◆ **EXERCISE DETAILS**: In the entries that follow, locate the line with "The width and", then restate that line and all later lines exactly as they appear, leaving pictures out.

***** SUPPLIED DATA

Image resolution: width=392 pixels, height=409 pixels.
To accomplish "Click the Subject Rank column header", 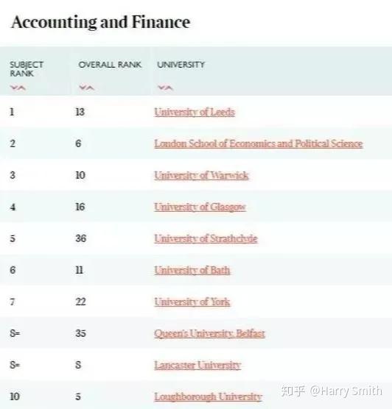I will pyautogui.click(x=27, y=69).
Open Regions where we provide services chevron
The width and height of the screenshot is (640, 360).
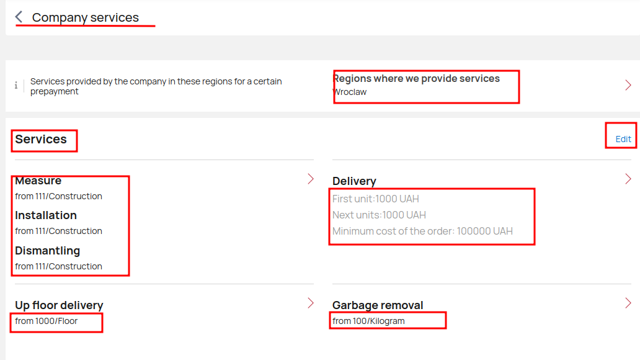(628, 85)
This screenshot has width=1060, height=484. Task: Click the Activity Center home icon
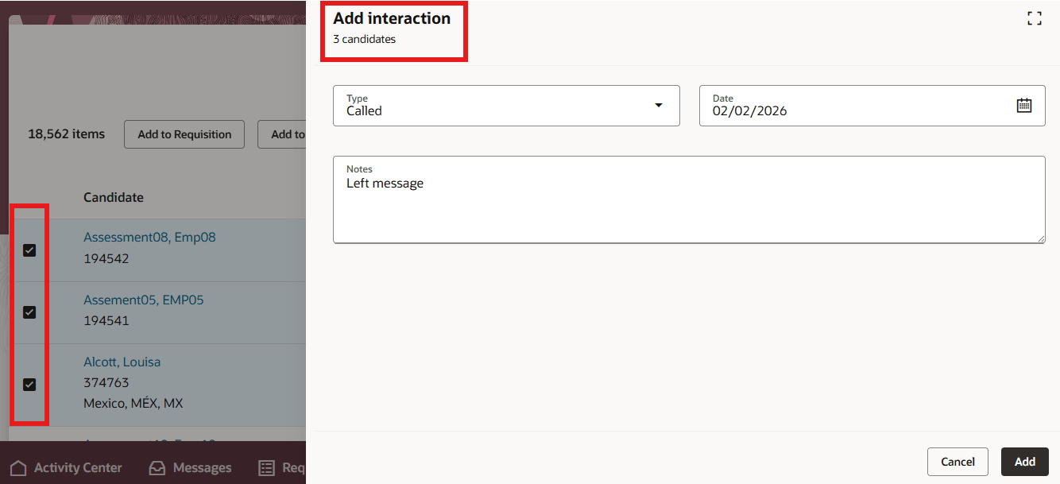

**********

◆ **ANSWER SPACE**:
The width and height of the screenshot is (640, 360).
(628, 85)
This screenshot has width=1060, height=484. Task: Click the Activity Center home icon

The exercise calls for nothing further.